Overige overwegingen
- Wanneer u leest vanuit de tabellen met toegewezen SQL-pool van Azure Synapse:
- Overweeg om de benodigde filters toe te passen op het DataFrame om te profiteren van de functie voor kolomsnoeien van de Verbinding maken or.
- Leesscenario biedt geen ondersteuning voor de
TOP(n-rows)
component bij het inlijsten van deSELECT
query-instructies. De keuze om gegevens te beperken, is door de component limit(.) van het DataFrame te gebruiken.- Raadpleeg het voorbeeld: gerealiseerde gegevens gebruiken in de sectie cellen .

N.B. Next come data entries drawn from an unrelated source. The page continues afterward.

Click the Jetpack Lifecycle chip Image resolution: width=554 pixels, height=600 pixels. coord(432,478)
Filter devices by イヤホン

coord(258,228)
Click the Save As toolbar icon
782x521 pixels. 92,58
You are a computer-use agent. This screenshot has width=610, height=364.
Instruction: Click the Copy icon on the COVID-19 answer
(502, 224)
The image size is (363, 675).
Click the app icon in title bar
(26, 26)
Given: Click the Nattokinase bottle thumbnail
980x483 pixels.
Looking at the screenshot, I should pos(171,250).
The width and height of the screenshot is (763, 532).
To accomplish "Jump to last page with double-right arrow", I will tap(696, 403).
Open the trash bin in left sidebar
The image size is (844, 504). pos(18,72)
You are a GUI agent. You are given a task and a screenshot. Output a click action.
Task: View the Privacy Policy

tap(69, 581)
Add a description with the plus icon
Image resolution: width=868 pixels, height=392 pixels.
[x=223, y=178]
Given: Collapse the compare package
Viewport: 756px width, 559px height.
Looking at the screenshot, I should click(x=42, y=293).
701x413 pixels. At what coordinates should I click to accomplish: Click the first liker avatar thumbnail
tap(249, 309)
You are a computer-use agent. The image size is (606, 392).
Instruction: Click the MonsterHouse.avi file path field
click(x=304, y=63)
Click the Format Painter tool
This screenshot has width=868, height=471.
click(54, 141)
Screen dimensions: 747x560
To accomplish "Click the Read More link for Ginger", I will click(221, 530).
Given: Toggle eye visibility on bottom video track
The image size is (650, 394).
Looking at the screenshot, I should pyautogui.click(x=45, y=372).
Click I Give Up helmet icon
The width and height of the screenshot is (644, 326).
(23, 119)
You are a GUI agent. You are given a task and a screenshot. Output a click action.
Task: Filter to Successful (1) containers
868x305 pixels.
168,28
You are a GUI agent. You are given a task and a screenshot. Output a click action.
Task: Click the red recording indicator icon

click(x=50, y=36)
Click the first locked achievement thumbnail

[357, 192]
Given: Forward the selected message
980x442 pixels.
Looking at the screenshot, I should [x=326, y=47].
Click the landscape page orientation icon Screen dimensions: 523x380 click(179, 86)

- Wanneer u naar de toegewezen SQL-pooltabellen van Azure Synapse schrijft:
- Voor interne tabeltypen:
- Tabellen worden gemaakt met ROUND_ROBIN gegevensdistributie.
- Kolomtypen worden afgeleid uit het DataFrame dat gegevens uit de bron zou lezen. Tekenreekskolommen worden toegewezen aan
NVARCHAR(4000)
.
- Voor externe tabeltypen:
- De initiële parallelle uitvoering van DataFrame bepaalt de gegevensorganisatie voor de externe tabel.
- Kolomtypen worden afgeleid uit het DataFrame dat gegevens uit de bron zou lezen.
- Een betere gegevensdistributie tussen uitvoerders kan worden bereikt door de parameter van het
spark.sql.files.maxPartitionBytes
DataFrame en de parameter vanrepartition
het DataFrame af te stemmen. - Bij het schrijven van grote gegevenssets is het belangrijk om rekening te houden met de impact van dwU-prestatieniveau dat de transactiegrootte beperkt.
- Voor interne tabeltypen:
- Bewaak azure Data Lake Storage Gen2-gebruikstrends om beperkingsgedrag te herkennen dat invloed kan hebben op de lees- en schrijfprestaties.